Poetry is walled up in graduate school. Painting is in permanent decline. But the creative hot dog garnish seems to be in its golden age at the moment, and whether your taste runs toward organic Parsi pickles, fluorescent Chicago relish or cheese-stuffed, bacon-wrapped, Elvis-themed dogs with marshmallow fluff, there is likely to be a hot dog stand prepared to meet your needs.

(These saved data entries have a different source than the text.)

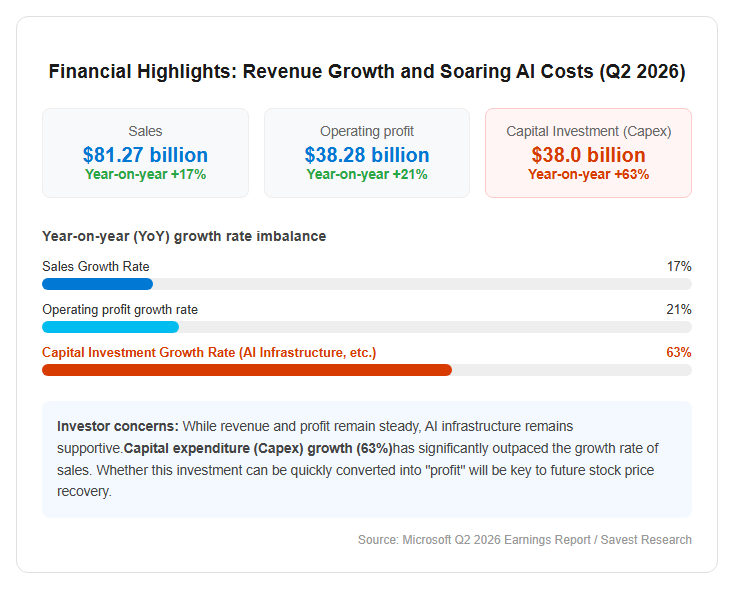The width and height of the screenshot is (734, 589).
Task: Click the 17% value beside sales bar
Action: pyautogui.click(x=679, y=266)
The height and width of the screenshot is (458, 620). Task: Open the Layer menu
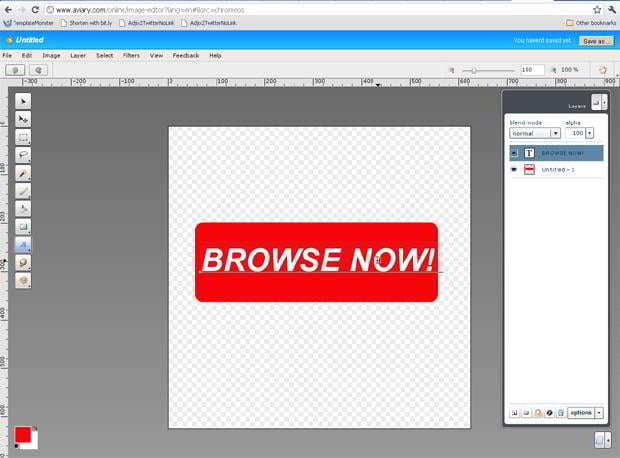point(78,55)
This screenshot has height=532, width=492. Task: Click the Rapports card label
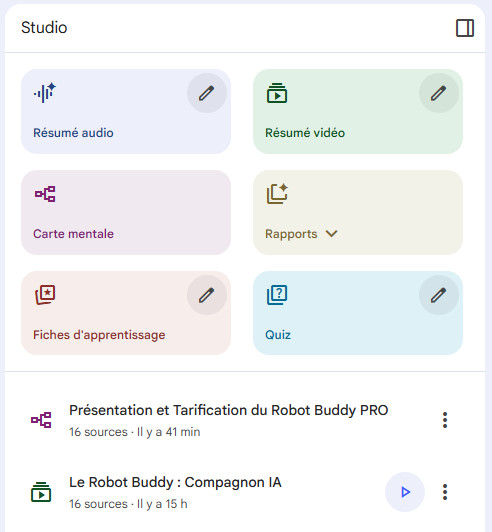click(291, 234)
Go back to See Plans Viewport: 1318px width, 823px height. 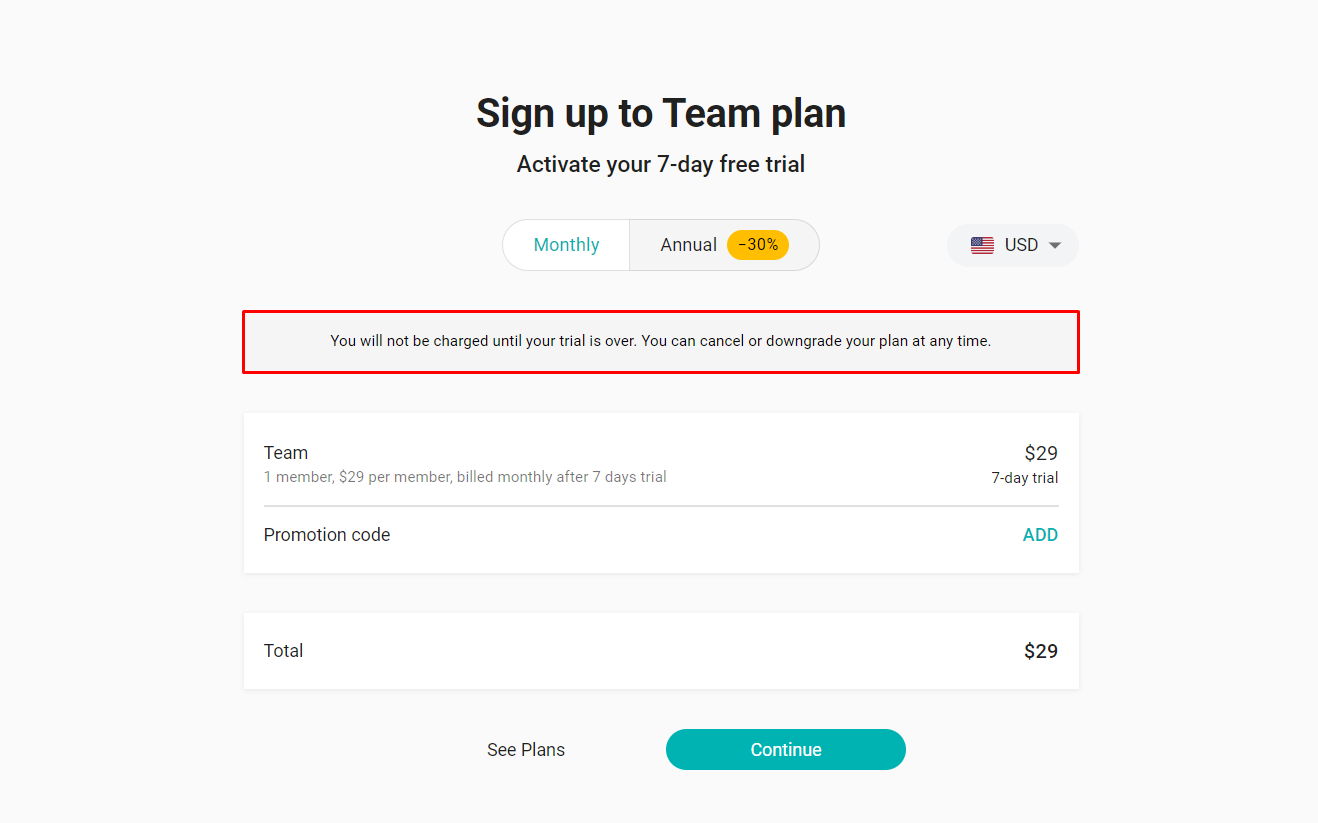526,750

Dog Haus is perhaps the newest exhibit in the universe of frankfurter mannerism, a severe, glassed-in space a block or two from Pasadena City College, accessorized from the pages of Dwell, a modernist structure like something you might see in the artier districts of Antwerp or Helsinki. At your chic slatted table, a design that all but guarantees your root beer will topple at some point during the meal, you probably will be snacking on something like the Downtown Dog, wrapped in bacon, sluiced with peppers and nestled in soft, sweet Hawaiian bread; or a Little Leaguer drowned in a sort of deconstructed Frito pie; or a Grand Slam buried under bacon, tater tots and a fried egg.

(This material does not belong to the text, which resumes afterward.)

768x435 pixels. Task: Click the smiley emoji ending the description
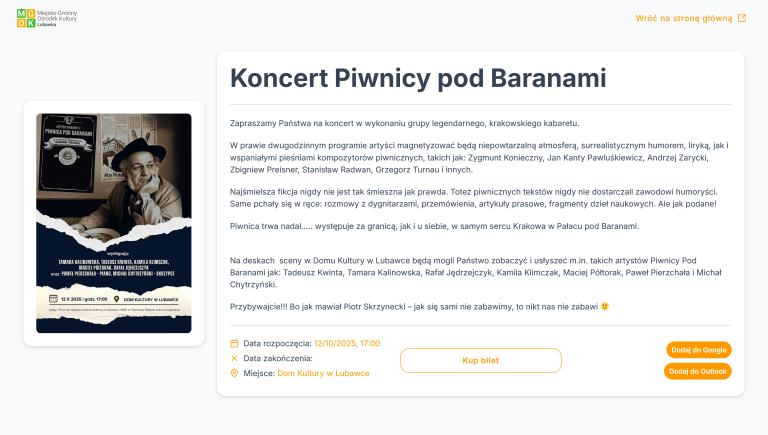pyautogui.click(x=605, y=306)
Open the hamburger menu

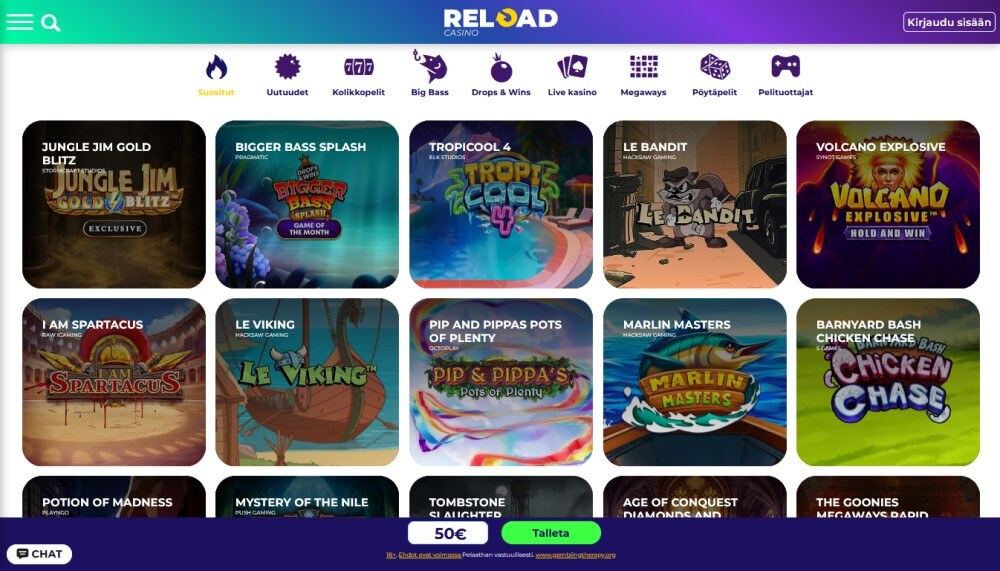pyautogui.click(x=20, y=22)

Dog Haus, awash in '70s stadium rock and owned by guys who among them also run Neomeze and Red, White & Bluezz, does not, despite its name, truck with minimalism. The hot dogs are a thick, long quarter-pound each, the sausages even bigger, and you are likely to find yourself dining on something like grilled andouille with hot peppers and onions, or even the “Fonz”: chunks of pastrami annealed to an Italian sausage with industrial quantities of melted mozzarella cheese, a sandwich that demands to be regarded with respect.